Ginjinha. The sweet liquor prepared using sour cherries is a traditional Portuguese drink, which has been consumed for more than 200 years in the country and is still the favorite drink of the natives. It is available in every cafe and bar in the country and normally served in shots and in chocolate cups in Obidos festivals.
Port. The very much local drink, port is a mixture of wine with strong alcohol, which was initially made for long voyages by Portuguese. Later, after the British invasion, port became one of the most exported drinks for its refined taste. Even today, the sweet, strong alcoholic drink is quite popular during parties and dinners, but be careful not to overdo the drink because it is strongly alcoholic.
Vinho Verde. A wine exclusive to Portugal is vinho verde or "green wine". This fresh, fruity wine hails from a demarcated region in northwest Portugal bordered by the Minho River. White vinho verde is most common, but despite the apparent oxymoron, it's also available as red and rosé.

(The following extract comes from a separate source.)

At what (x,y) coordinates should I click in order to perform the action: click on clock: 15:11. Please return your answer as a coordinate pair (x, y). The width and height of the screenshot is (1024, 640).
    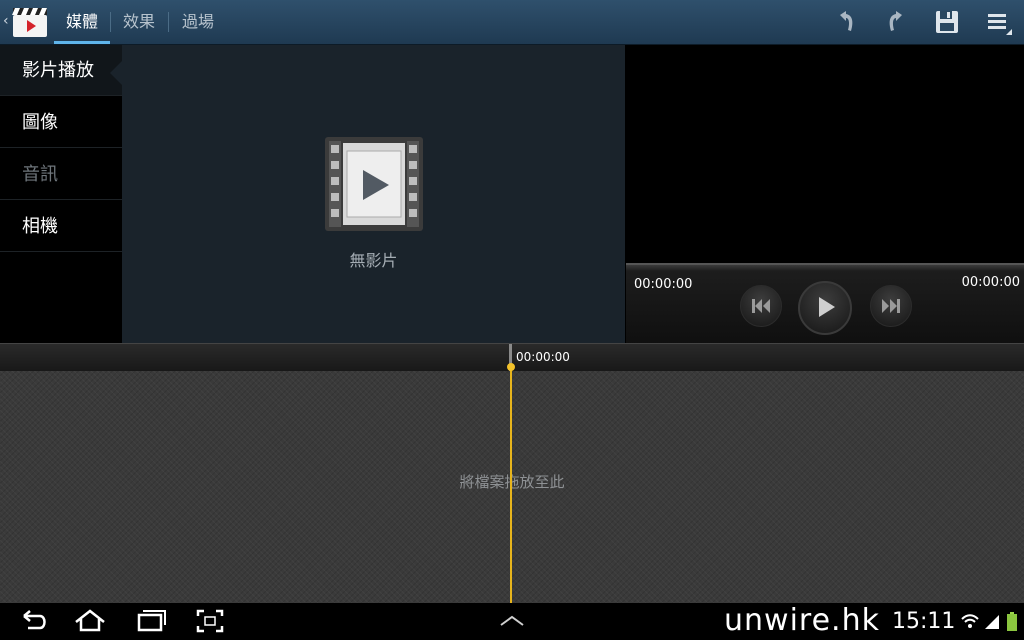
    Looking at the image, I should click on (924, 622).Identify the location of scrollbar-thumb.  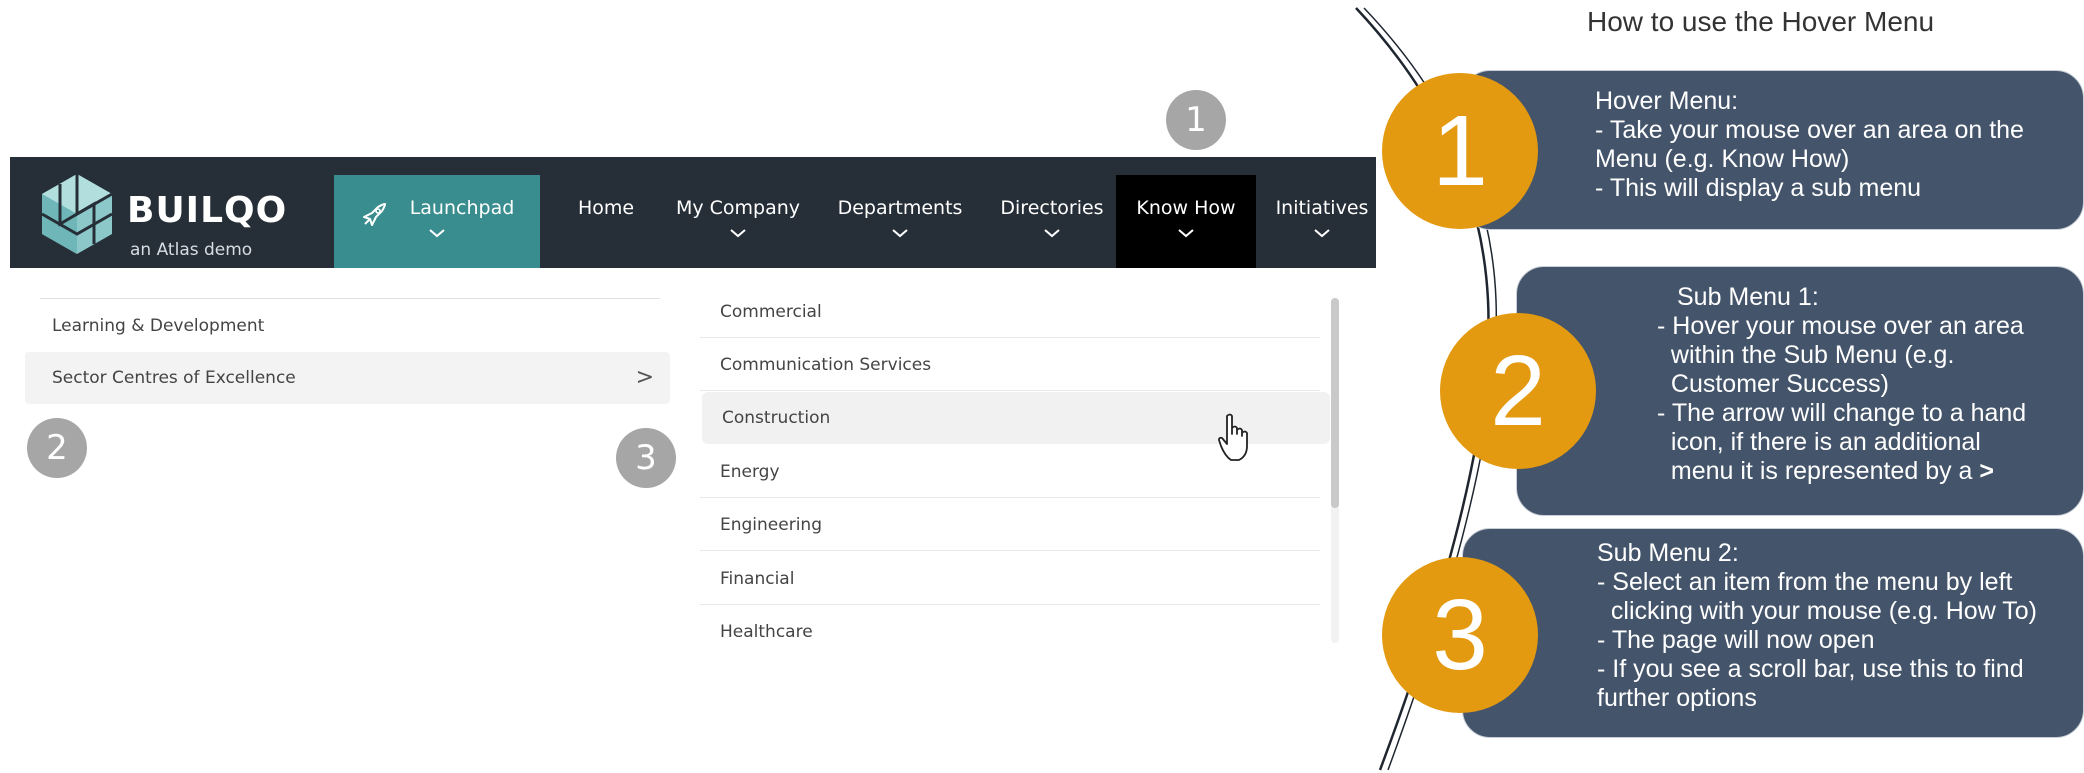
(1335, 403).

Licor Beirão. This traditional Portuguese drink with an alcohol by volume of 22% is what you can call a global drink. While it’s made with a recipe considered to be trade secret, ingredients are sourced from different parts of the world, including Brazil and Malaysia. Licor Beirão is made in the village of Lousa with several herbs, plants, and seeds through a double distillation process. It’s common to find locals consuming the drink as a digestive, with ice, or just the way it is.
Medronho. Medronho (Aguardente de Medronhos) is a spirit that’s made from Medronho berries, which grow wild throughout Portugal especially in the Algarve and Altentejo regions. While you can buy it in supermarkets, a lot of people in Portugal make Medronho at home or buy it from somebody who makes it at home. The supermarket Medronhos typically have around 40% alcohol, similar to vodka or whisky, but the homepage varieties can be a lot more potent.